December 19, 2024
By Dane White
Posted December 18, 2013 | Updated February 17, 2014
By Gary A. Puckrein
Published On The Huffington Post
If I mentioned “specialty tier” to you, would you have any idea what I was talking about? Specialty tiers are seldom considered in everyday conversation, but if you become ill, you may learn that a specialty tier is essential to your survival.
In most developed countries, medical care (including drugs, devices, and professional services) is purchased primarily through insurance (through a private insurer, through government-mandated social insurance, or through social welfare), because the average consumer does not have the financial capacity to purchase health care directly in the marketplace.
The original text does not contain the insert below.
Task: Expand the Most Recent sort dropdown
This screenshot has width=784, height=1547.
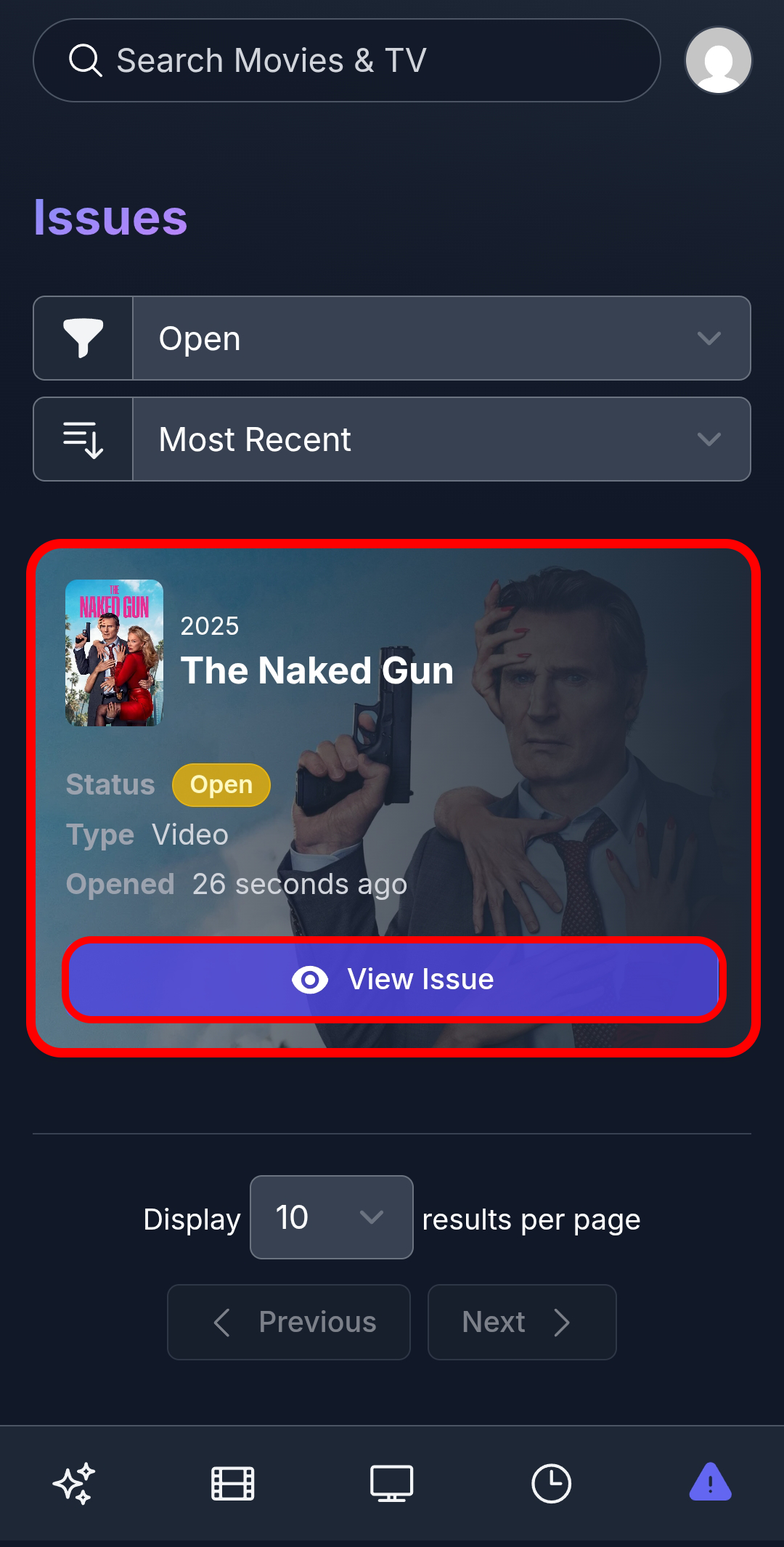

Group health-insurance plans have evolved in response to this incapacity. The principal feature and benefit of group insurance (private or public) is the pooling and sharing of beneficiary risk. This feature allows the members — the consumers — to purchase essential and efficacious medical therapies whose costs might otherwise be prohibitive.
Unfortunately, over the past thirty years, insurers and payers have tended to reflect less risk in the premium and shift the costs of health care to the insured at the moment of care in the forms of copayments, deductibles, and coverage limitations. This trend has undermined the primary benefit of health insurance to many beneficiaries: sharing of collective risk to afford what would otherwise be unaffordable.